What lies in tatters,
trouble be known.
Seeking some wisdom,
so far from home.
It’s been a long time not comin’.
A heavy cross to bear.
A long road of spinning wheels,
leading nowhere.
– Jay Schwartz (A Pocket Full Of Holes)

It’s time denude yet another myth about life with the following reality check: life is not always what you make of it. Whoever said it was was just being pretentious. Most people who are born into poverty stay in poverty. Most people who are born into middle class households stay in middle class households … unless of course they slip into poverty. Very few really ever get ahead or even make it out alive.

It’s the truth. You know it. I know it. We all know it. Nevertheless, we feign denial, shake our heads and cry “no, no, no” and desperately want to believe that ‘change’ is just around the corner or that hope springs eternal. It’s not folks. Sticking your head in the ground like an ostrich only makes it’s easier to lie down in your grave. And, the morbid reality is that ‘life sucks and then you die’.

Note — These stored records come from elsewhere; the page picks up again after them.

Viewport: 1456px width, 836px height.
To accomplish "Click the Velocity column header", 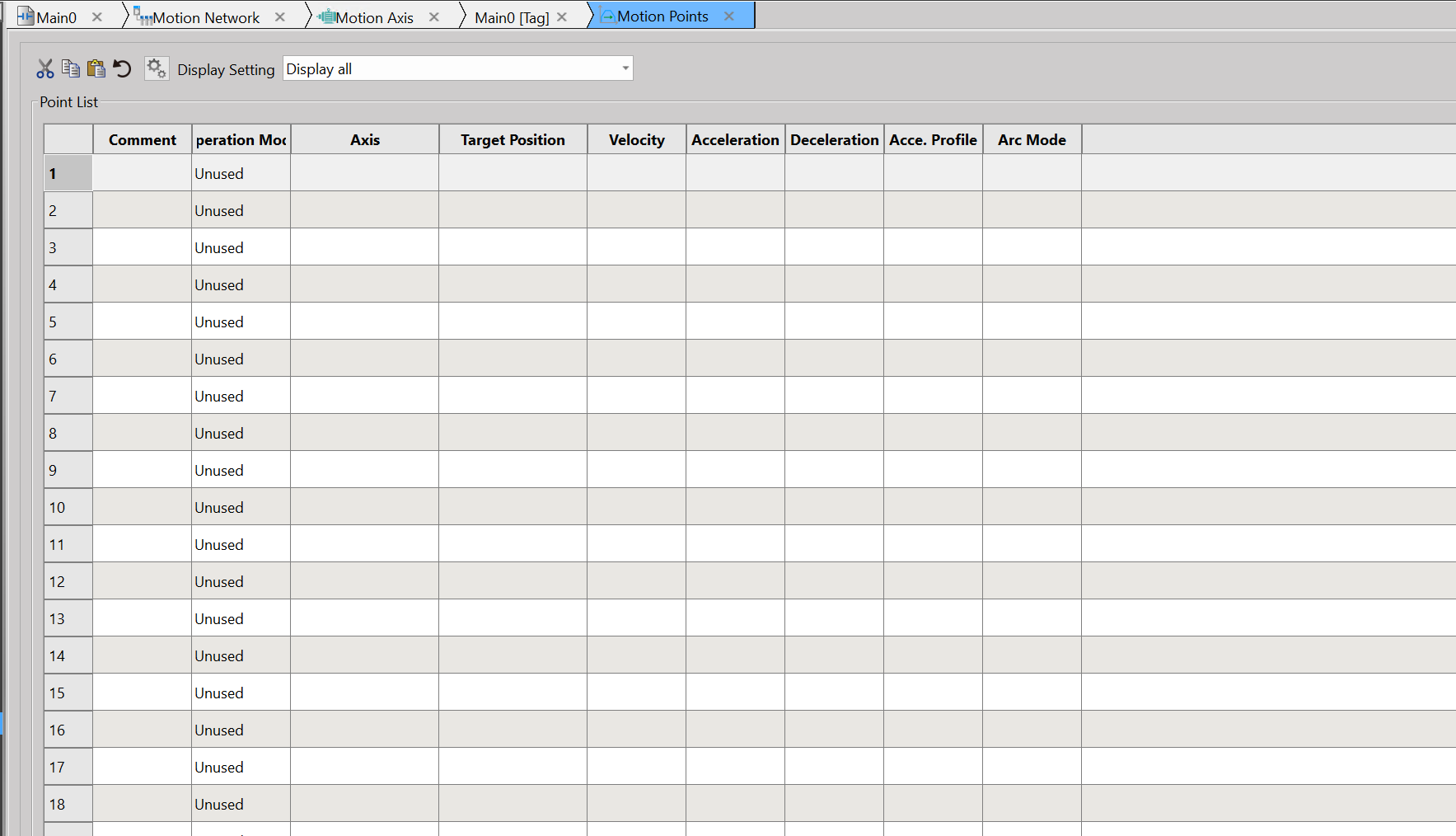I will 636,140.
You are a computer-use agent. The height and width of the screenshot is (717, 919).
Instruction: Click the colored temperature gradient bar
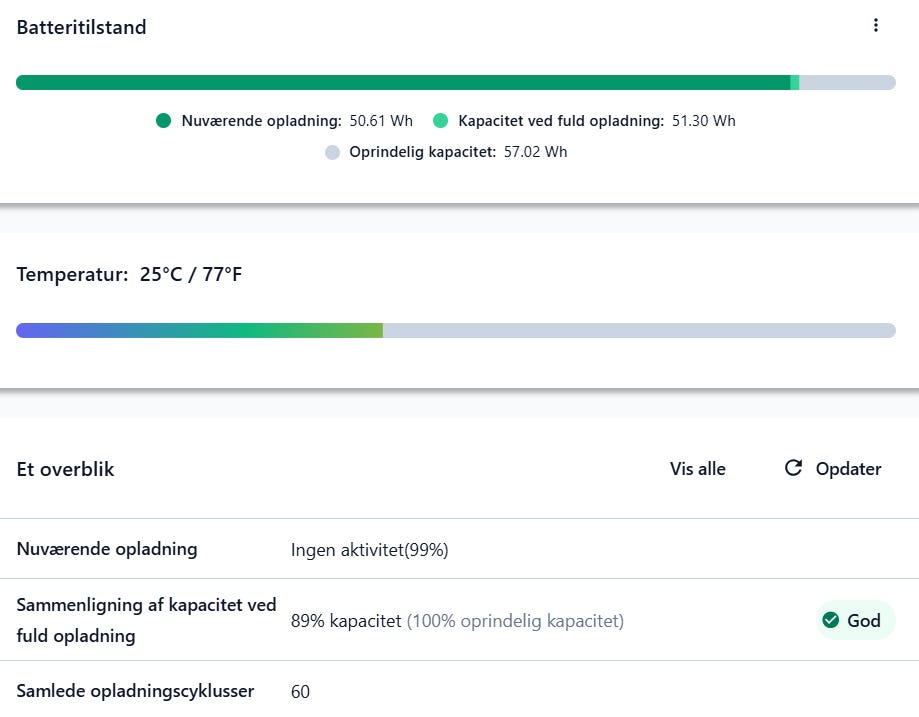[200, 331]

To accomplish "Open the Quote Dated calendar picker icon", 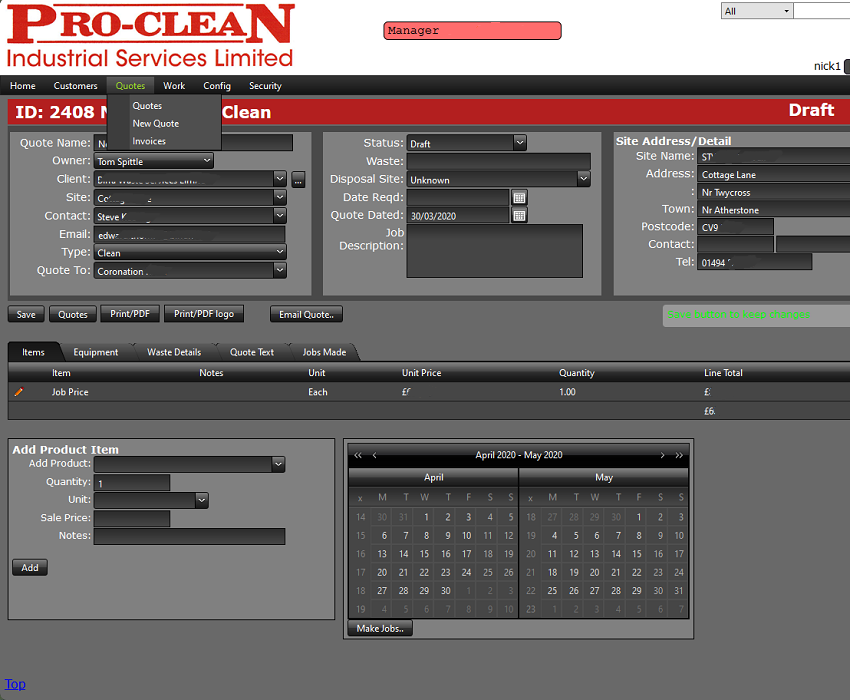I will click(x=519, y=216).
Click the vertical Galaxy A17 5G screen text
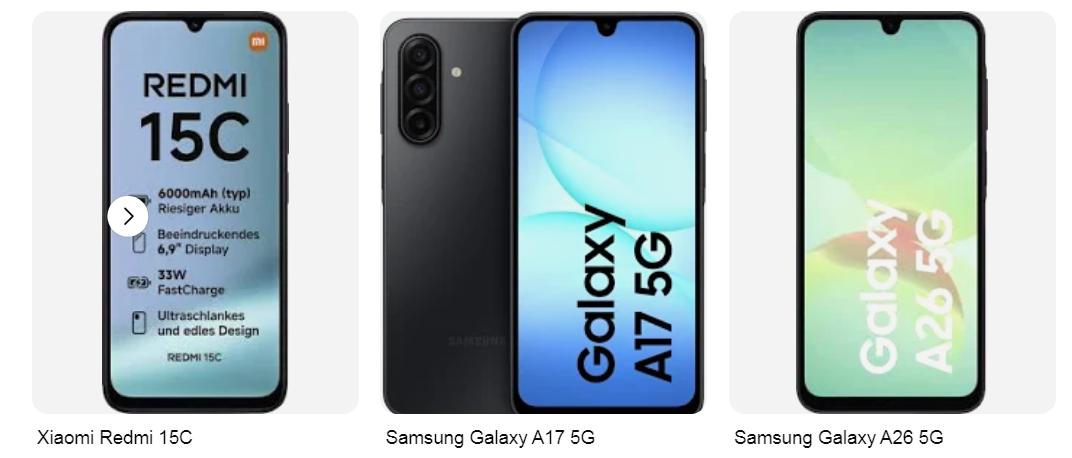 [625, 293]
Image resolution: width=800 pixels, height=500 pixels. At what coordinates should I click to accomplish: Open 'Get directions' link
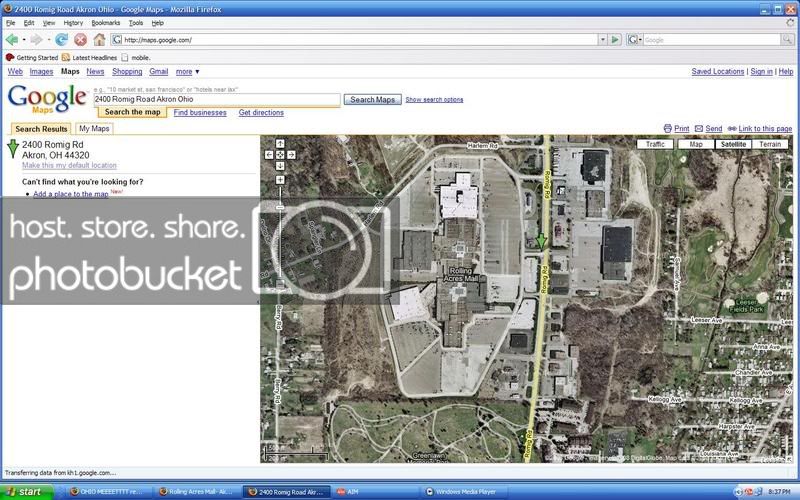(261, 113)
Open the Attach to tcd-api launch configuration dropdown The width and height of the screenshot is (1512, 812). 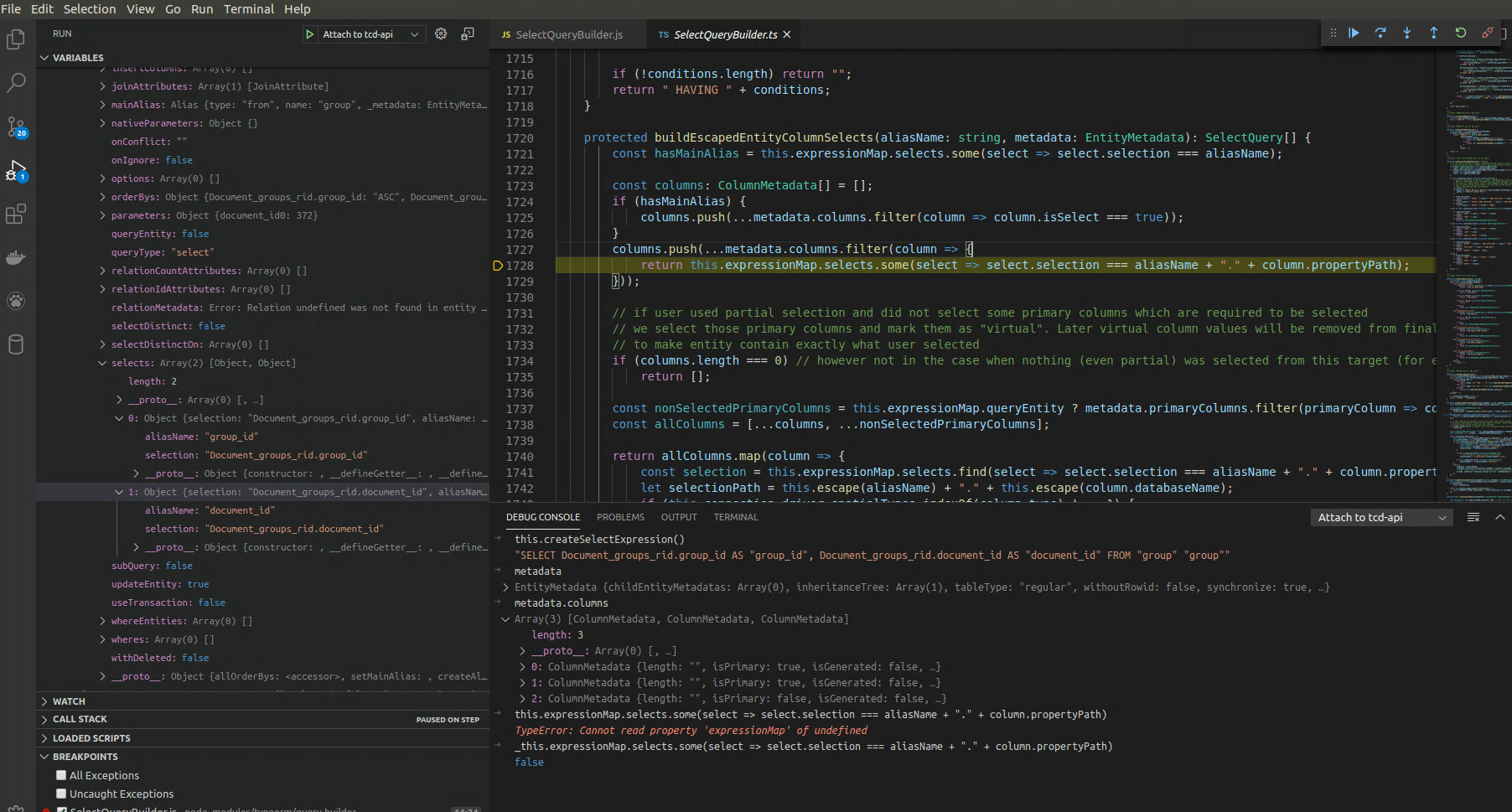[369, 34]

The poor and the homeless know one thing all too well, ‘you can’t take it with you when you go’. The rest of us, however, find ‘comforting denial’ in our possessions which we accumulate to build up a fortress of sorts in order to keep out intruding thoughts and sobering realities … until the walls come tumbling down and we take up residency on skid row. (Pregnant pause) Oh, did I mention I was moving?